ここで、次の料理「米なすのエビしんじょう揚」が登場! 米なすにエビしんじょうをのせて2度揚げし、自家製和風だしをかけた一皿に「料亭みたい」ときたろうさん。西島さんは、「だしを吸ったナス最高! なんでこんなおいしいの〜」と感激する。
「私にとって、この仕事は天職。いろんなお客さんと会えるのもうれしくて」と、心から楽しそうに働く女将。ご主人は「料理は私がやって、厨房の外は全部任せてます。本当によくやってもらってる」と、互いに信頼を寄せあうのだった。
新型コロナウイルス対策として、消毒や検温、従業員の抗体検査などを行いながら営業する中、「やっとお客さんが戻りつつある。なんとか乗り越えていくしかないですね」と女将。「にぎわいが戻ってお店の人の顔が生き生きしているのを見ると、嬉しいよ」と、きたろうさんもしみじみ。
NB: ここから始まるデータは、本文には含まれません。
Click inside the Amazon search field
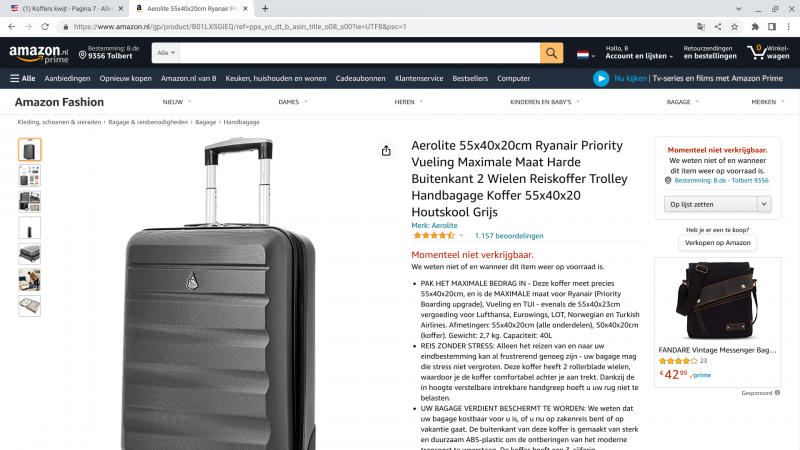 (359, 53)
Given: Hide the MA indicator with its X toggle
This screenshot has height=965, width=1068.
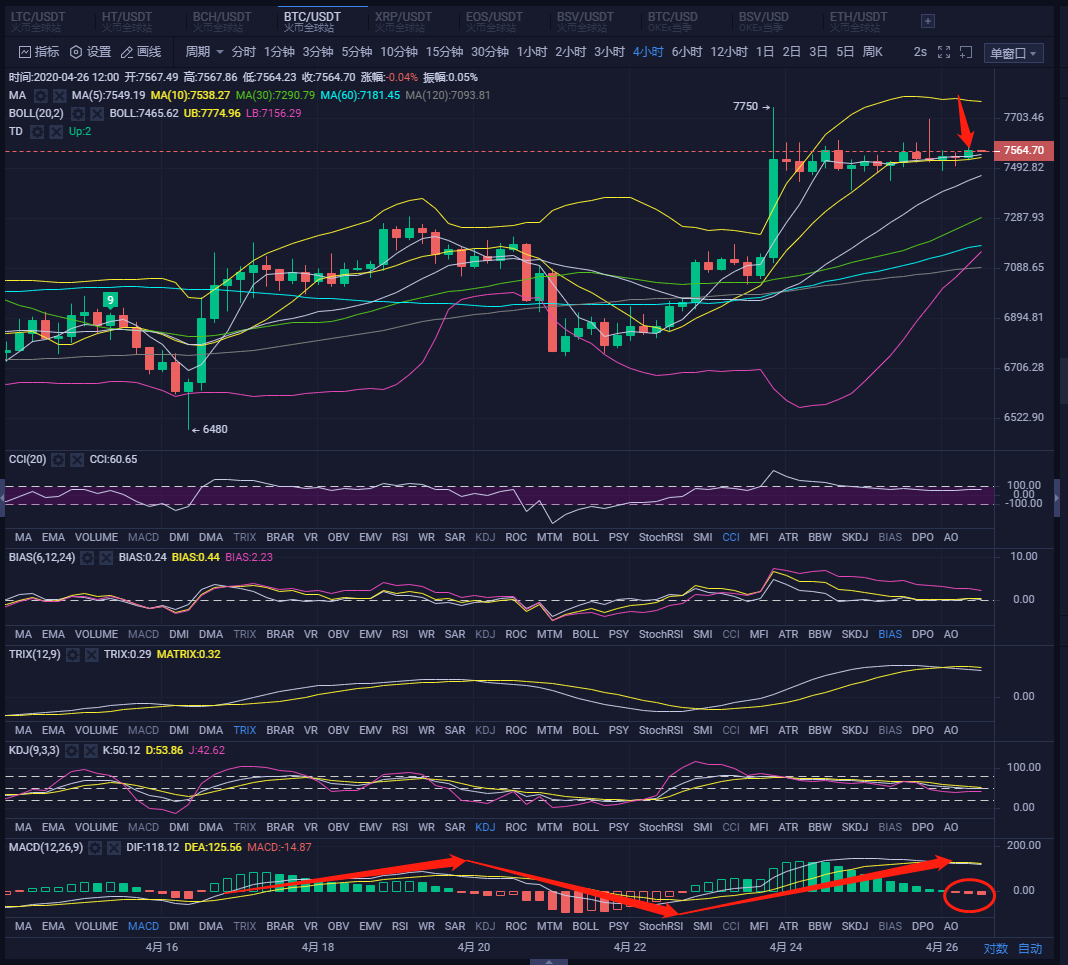Looking at the screenshot, I should click(x=57, y=97).
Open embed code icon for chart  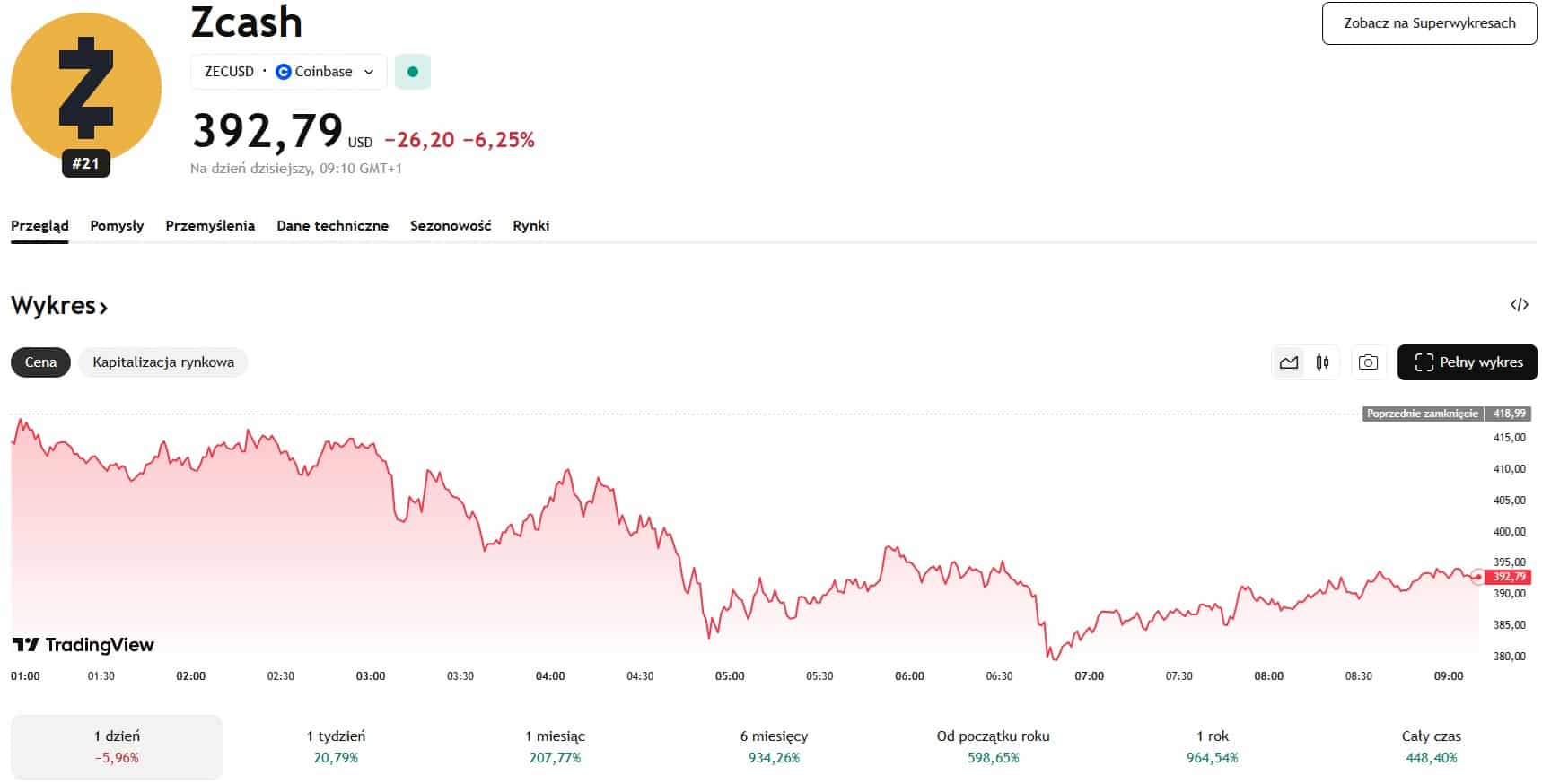[x=1519, y=305]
最後の〆は「自家製いくら丼」を。生筋子をほぐして手作りするいくらは、ご飯との相性を考えて、醤油ベースのたれに漬け込む。アツアツご飯にたっぷりのった鮮やかないくらに、「新鮮なプチプチ感がたまらないっ」と西島さんは大興奮!
「主人の美味しい料理を自信を持っておすすめして、お客さんに食べてもらえる。酒場は私の生きがいです」と女将。ご主人は、「酒場は仕事終わりに癒される場所。上司に飲み方を教わったり、次の日の仕事に向けての予行演習みたいなものですかね」。それを聞いて、「人生、酒場で勉強することは本当に多いものね」と深く頷く、きたろうさんたちだった。